C’est également un choix qu’on fait par l’entremise de mes fonctions à la Caisse, parce qu’on veut que toute cette machine, qui est l’épargne de notre société, s’implique auprès de ce type d’établissement. On parle souvent de nos fleurons québécois. Saint-Justine, et j’insiste là-dessus, c’en est un. C’est une organisation de calibre mondial, qu’on a ici au Québec.
L.A. : La campagne vise à amasser 500 millions de dollars (M$), une somme considérable. Pouvez-vous nous parler de la stratégie ?
C.E. : Avant de parler de la campagne, j’aimerais parler brièvement du centre hospitalier. Sainte-Justine, c’est 115 ans d’existence. C’est le plus grand centre mère-enfant du Canada et le plus gros centre de formation pédiatrique du Québec. On forme 80 % des pédiatres du Québec, donc des milliers d’étudiants. C’est un centre de recherche incroyable, où on développe de grandes innovations.
La campagne Voir grand, lancée en 2023, s’échelonne sur cinq ans, donc jusqu’en 2028. Vous avez raison de dire que 500 M$, c’est élevé : c’est la plus grande campagne du Québec réalisée par un seul et même centre hospitalier.
Quand on dit « Voir grand », c’est pour chaque enfant. Avec les avancées actuelles de la science, on voit une révolution dans les soins de santé. On est capable d’offrir des soins extrêmement personnalisés. Alors qu’auparavant, tout le monde recevait le même traitement en fonction de la maladie. Ça évolue à une vitesse surprenante.
Cette campagne ne veut pas remplacer ce que fait déjà le gouvernement, parce qu’il en fait beaucoup, mais il y a des besoins tellement immenses qu’il y a un effort philanthropique du côté du privé qui est nécessaire pour venir compléter cet effort-là.
L.A. : Vous avez utilisé le mot « investissement » pour parler de philanthropie. Considérant que vous êtes à la tête d’une institution orientant les investissements des Québécois, quel message doit-on
en tirer ?
C.E. : Je sais ce que vous tentez de me faire dire et je vais le dire : oui, la philanthropie, ça rapporte ! Une société prospère commence par la santé. Il y a des gens qui contribuent à la Caisse, d’autres qui reçoivent une pension… On le sait, ce sont nos jeunes qui vont prendre soin de nous plus tard.
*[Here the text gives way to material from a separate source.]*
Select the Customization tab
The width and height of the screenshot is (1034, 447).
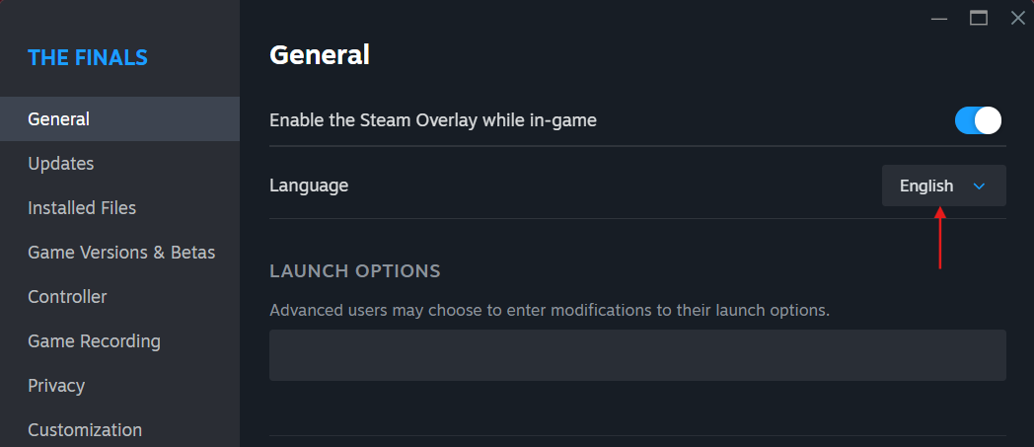pyautogui.click(x=85, y=430)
C’est un investissement extrêmement porteur. Sans notre population, on n’a rien. C’est la fondation d’une société.
Je pense également qu’on se doit d’appuyer nos institutions qui se démarquent. Puis, on amène tout un rayonnement autour d’une campagne comme celle-là. Un établissement comme Sainte-Justine attire du talent étranger, amène des chercheurs de renom, favorise l’innovation dont on va bénéficier chez nous, donc c’est un apport énorme pour tout le monde.
L.A. : Il y a de moins en moins de donateurs individuels en philanthropie. Pensez-vous que nous entrons dans une ère où les entreprises doivent reprendre ce flambeau ?
C.E. : Je n’ai malheureusement pas accès à ces statistiques, mais c’est certain que comme coprésident, dans une campagne comme Voir grand, je serai plus amené à être en contact avec des donateurs de sommes importantes, plutôt que de simples citoyens.
Toutefois, dans des cas comme Sainte-Justine, je crois que le volet de dons individuels a toujours son importance. C’est une belle combinaison des deux.
Les dons d’entreprises sont très importants, oui, mais il ne faut pas oublier que derrière ces organisations donatrices, il y a des gens. Beaucoup de personnes sont touchées par cette cause-là, soit parce qu’ils ont dû fréquenter eux-mêmes le centre hospitalier, ou simplement parce qu’ils connaissent l’importance de miser sur notre jeunesse.